Goodman Gallery, Johannesburg
31.08 – 14.10.2017
Africans have woken up to the realisation that we are still living with the effects of colonialism. We still find ourselves dealing with the experiences of being black and marginalised. Queer and attacked. Policies provide economic empowerment and yet we make up the minority in controlling our country’s economic power.
Kudzanai Chiurai’s exhibition entitled ‘We live in silence’ speaks to these conflicts. His work represents a waking up from the dream of Democracy with the crust of colonialism still in our eyes. His works make us look through a haze that could lazily be generalised as hauntingly ‘neo-colonial black portraitures’.
The gallery walls are mounted with what looks like Classical European works but with black subjects and their history at the focus. One such portraits show us a white suited figure on the cross with mourners at her feet. Next to this work we see references to the scene of the last supper where the same figure sits at the center of the table dining with her comrades. This is no last supper but a celebration, where women raise their glasses. A celebration of black life, perhaps?
The work also features distinct iconography referencing some of the pertinent themes to colonial history. It’s a history re-imagined with a woman as the center. We see her in a work standing with her arms out, addressing the crowd beneath her. We see her again, wearing white gloves and a fur skinned coat. We see the same figure in another work grasping the head of a terrified white man as she is about to cut his throat. This, in references to Caravaggio’s Beheading of St. John the Baptist, speaks to a brutal history but one of thought and strategy to a greater political goal. The lamb of white supremacy must be sacrificed and his blood spilled in offering for the realisation of our independence. Here the black subject is the doer to no longer to be reduced to the category of the subjugated.

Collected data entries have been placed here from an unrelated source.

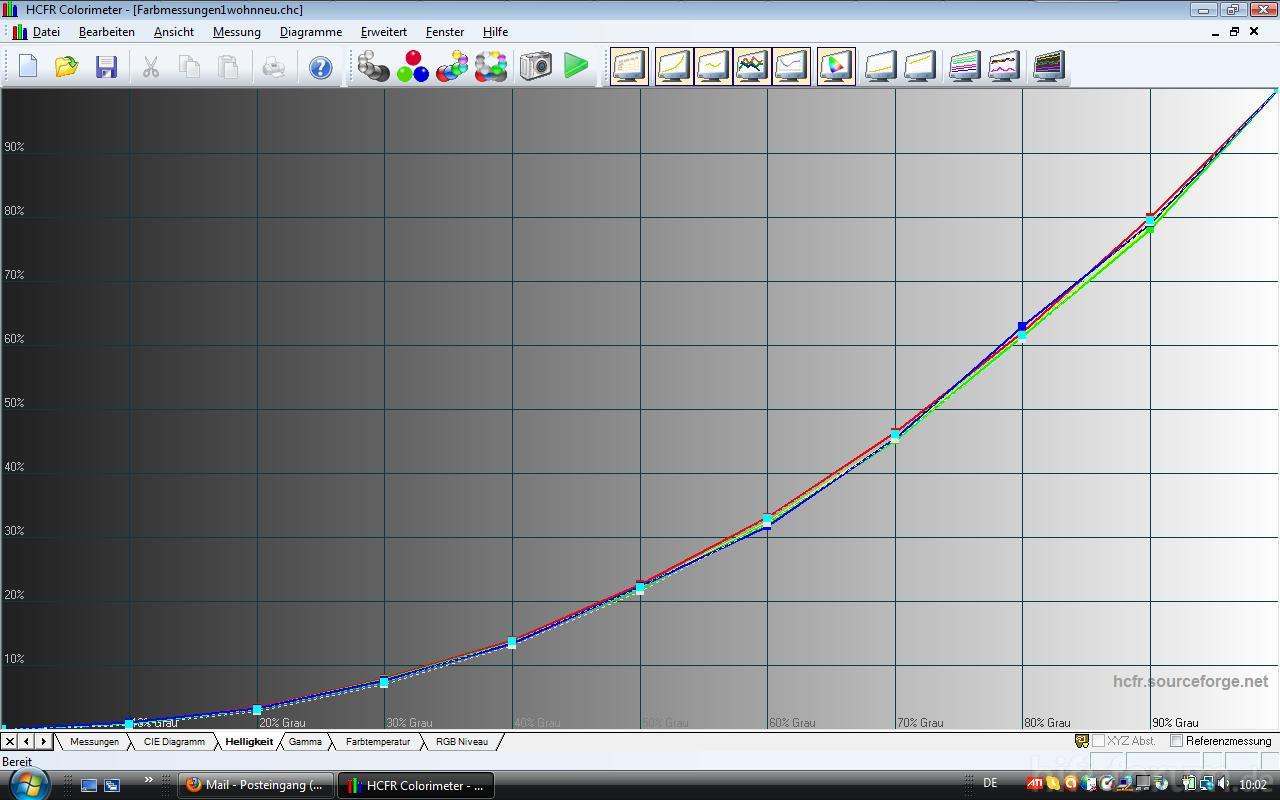Start continuous measurement with green play arrow
Image resolution: width=1280 pixels, height=800 pixels.
[576, 67]
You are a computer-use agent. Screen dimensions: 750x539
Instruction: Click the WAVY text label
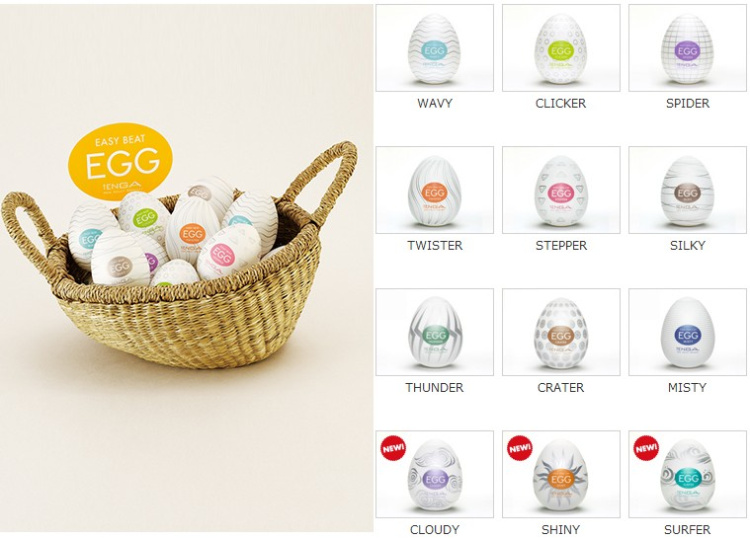click(434, 103)
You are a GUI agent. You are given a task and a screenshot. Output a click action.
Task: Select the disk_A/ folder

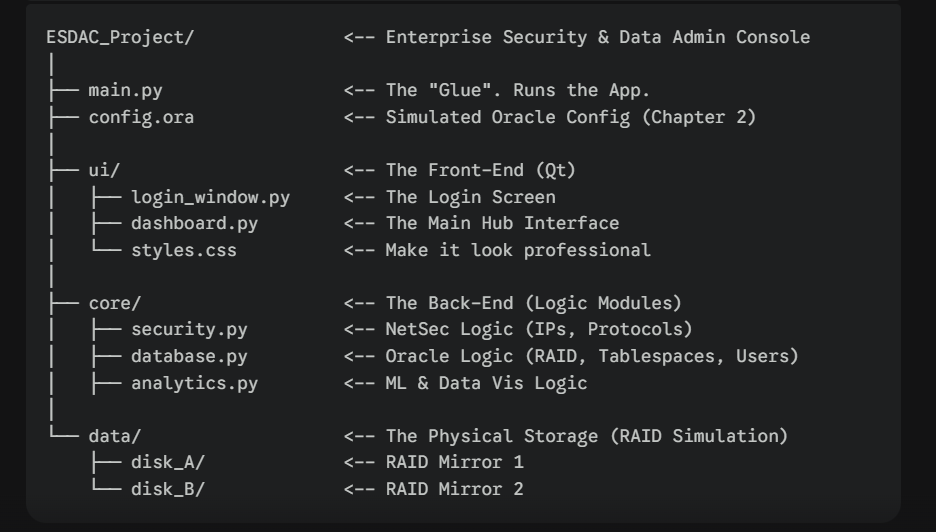[x=168, y=463]
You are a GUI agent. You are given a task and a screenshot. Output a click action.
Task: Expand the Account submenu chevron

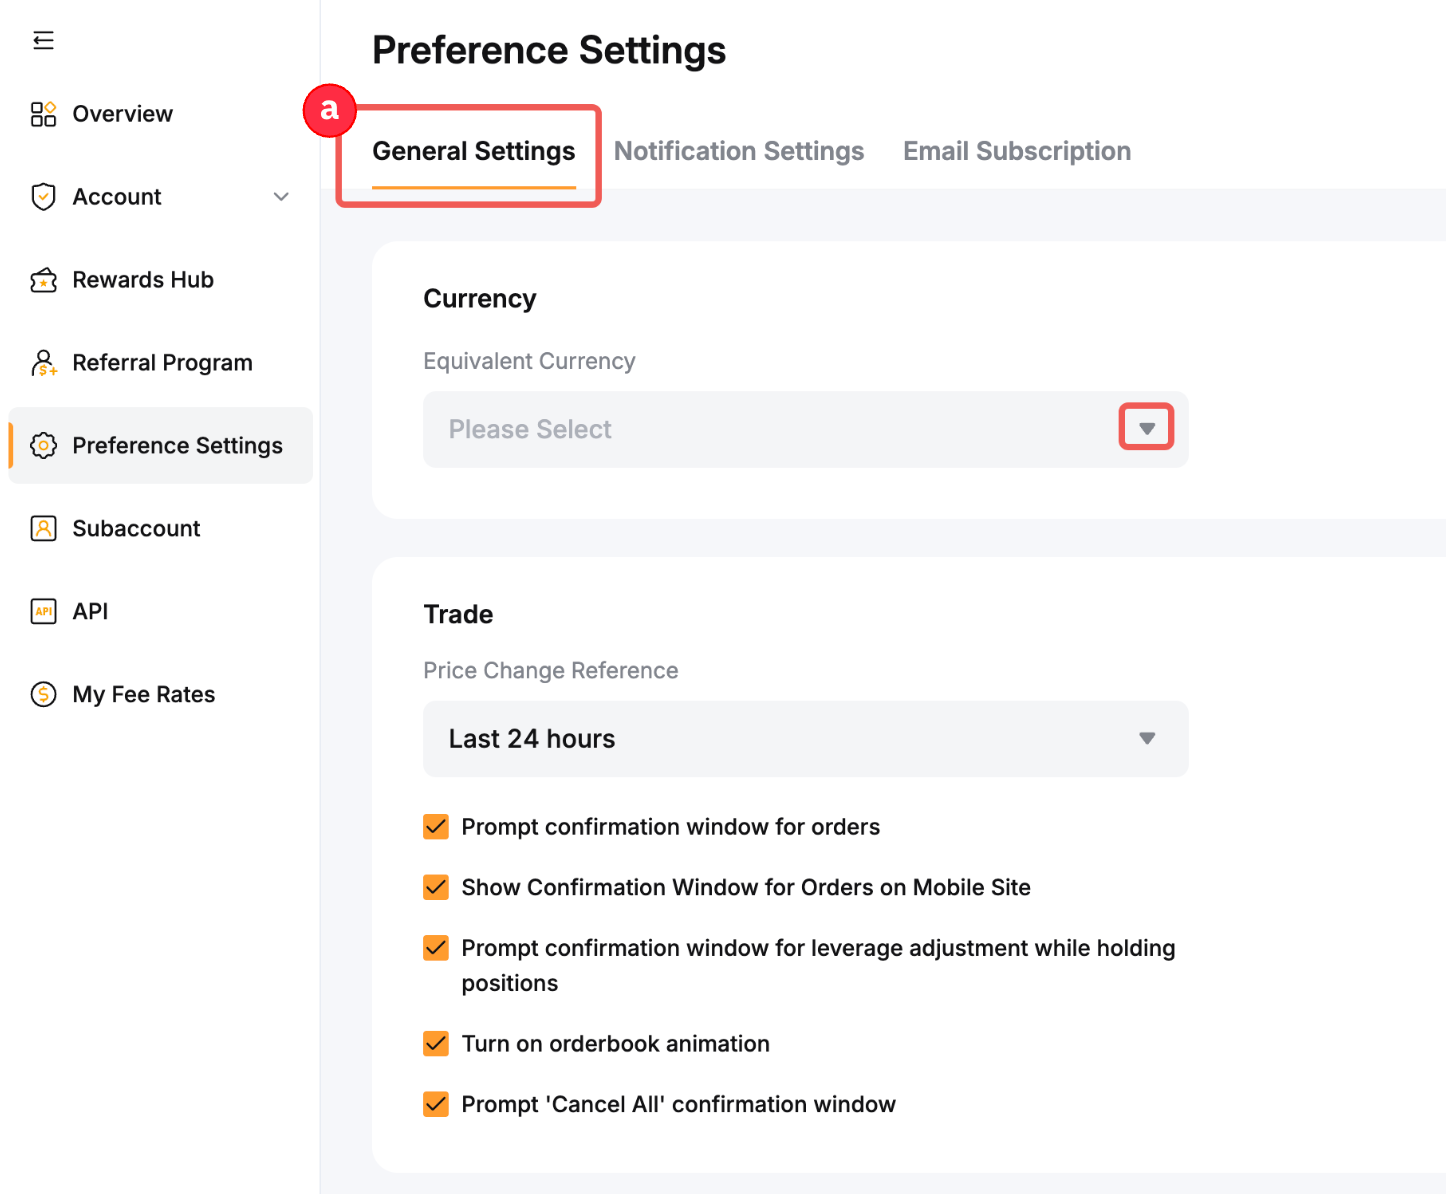[x=281, y=197]
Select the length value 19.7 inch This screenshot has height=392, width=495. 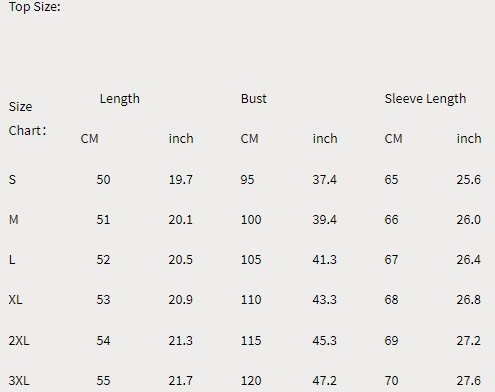click(181, 180)
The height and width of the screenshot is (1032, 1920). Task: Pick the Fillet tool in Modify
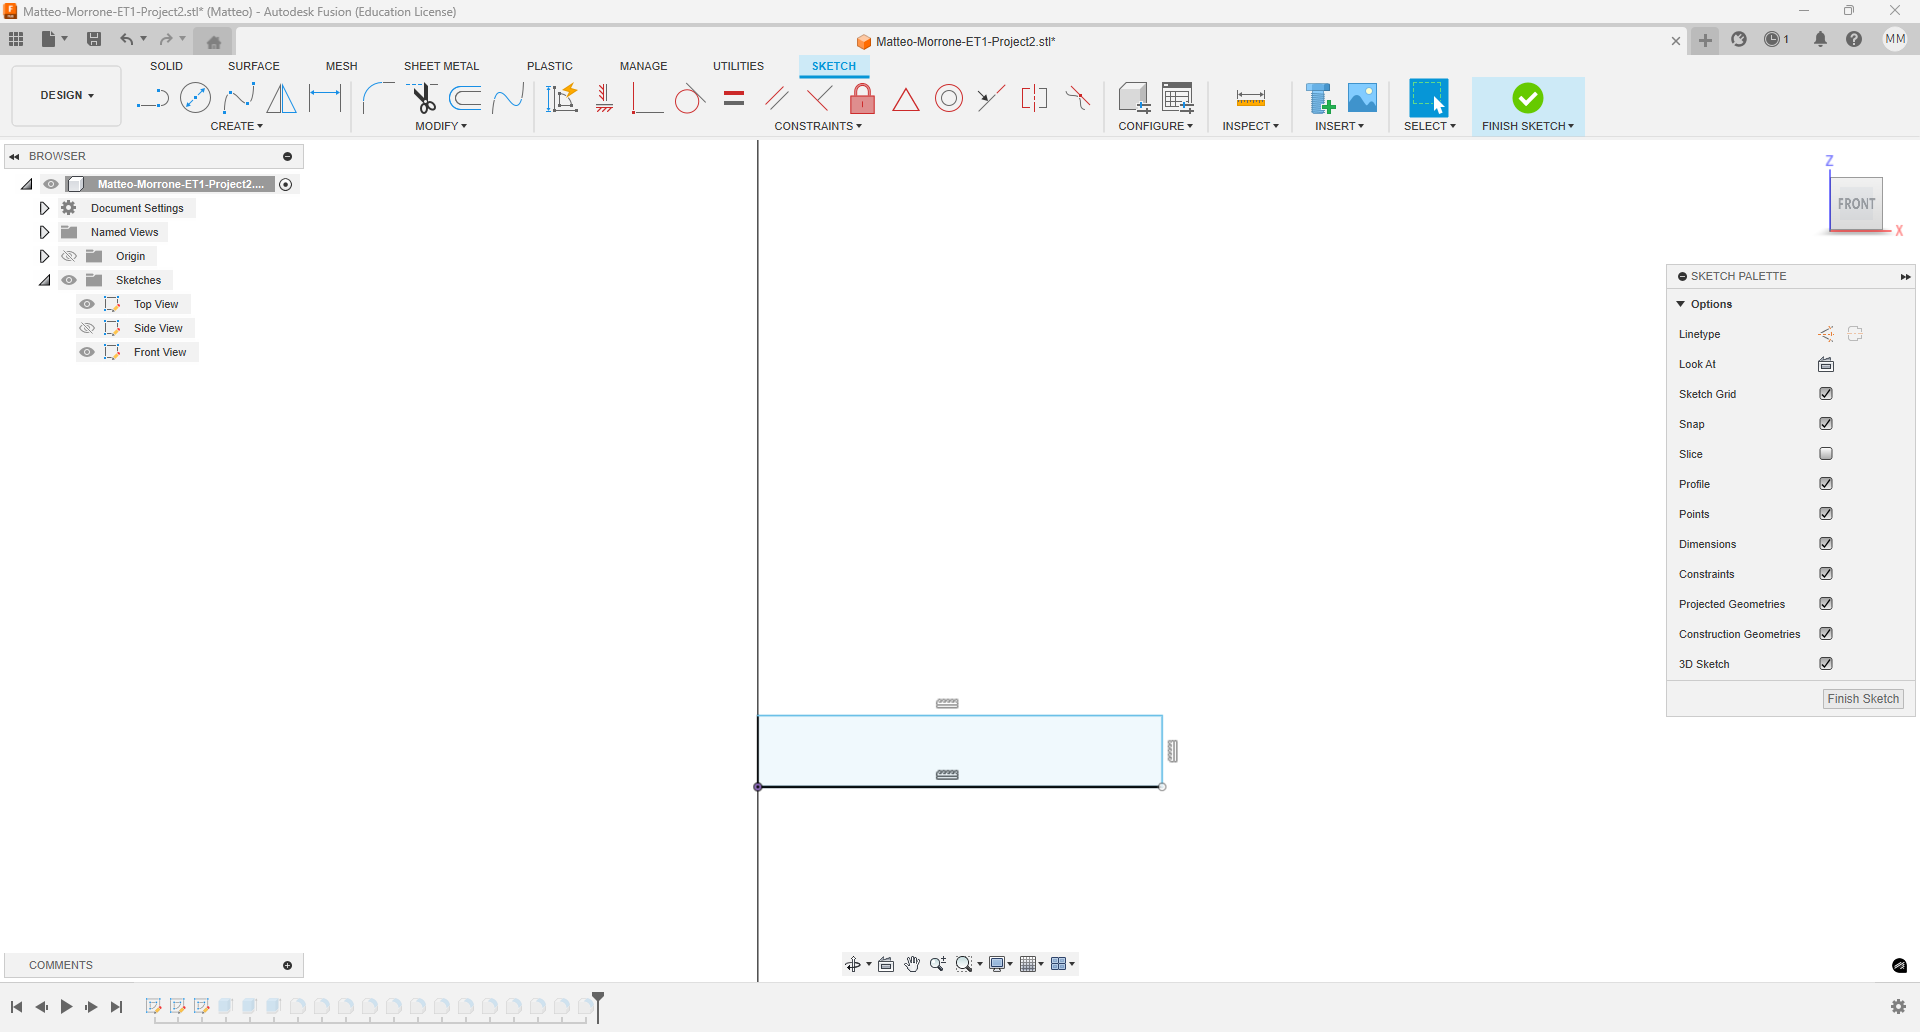pos(378,98)
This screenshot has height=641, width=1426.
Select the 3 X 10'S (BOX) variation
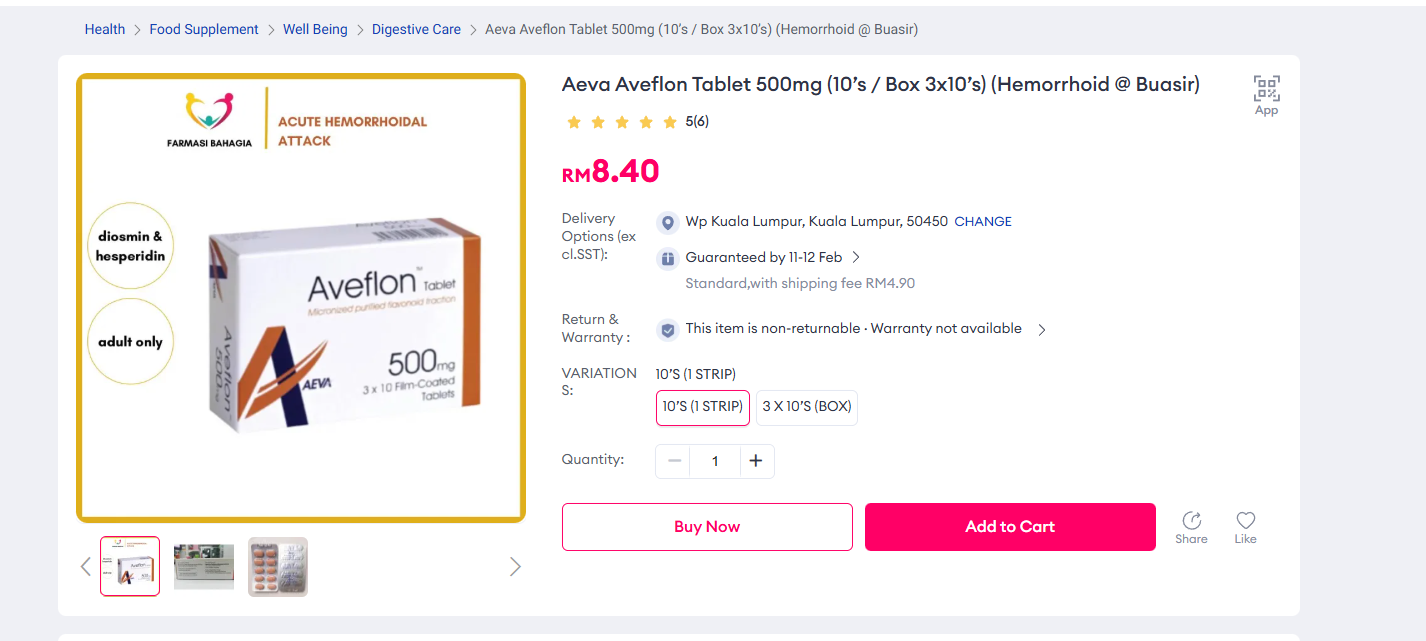point(806,407)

Kudzanai’s exhibition is a lesson in African history, one which is often ignored. His work is both a telling as well as a re-imagining of such. Here black bodies are stylistically posed as though marble statues, presented as a classic work of art. We see a reference to Michael Angelo’s Pieta but with black woman’s bodies. We see a reference to the iconical Sarah Baartman, where a naked woman stands in a box, surrounding by guarding onlookers. But in this image Sarah looks back at us.
His works are a rejection of colonial images of black subjects reduced to static, ahistorical or the primitive anthropological study. This exhibition speaks to the agency that the black body has in dealing with adversity. It also speaks to those vulnerable moments where even a freedom fighter has to put down their weapon. We see depictions of intimate moments, a figure asleep in bed with their arms falling across the bed over a bowl of food. Images of the fighter so wary, that they fell asleep before eating. We also see women in bed, mid quarrel. Our political struggles also extend into those personal spaces where our quarrels express themselves within the interpersonal.
Kudzanai Chiurai’s works speak to the triumph of black spirit as well as the challenges that follow it. The way he lights the black skin seems to glow as if it is the source of the light. Here we see figures taking part in their own liberation and as consequence their possible demise. It would be an over-simplification to describes his works as disillusionment of black struggle in history, with its state despots and destructive the role of religion to her peoples. Yet there is also a warning. Behind these images are a backdrop of colonial anthropological images. I see a foreboding to what it truly means to be black and thrive. Whiteness is always present and watching. It is waiting for us who thrive to fall so as to re-assert itself in those spaces we call home.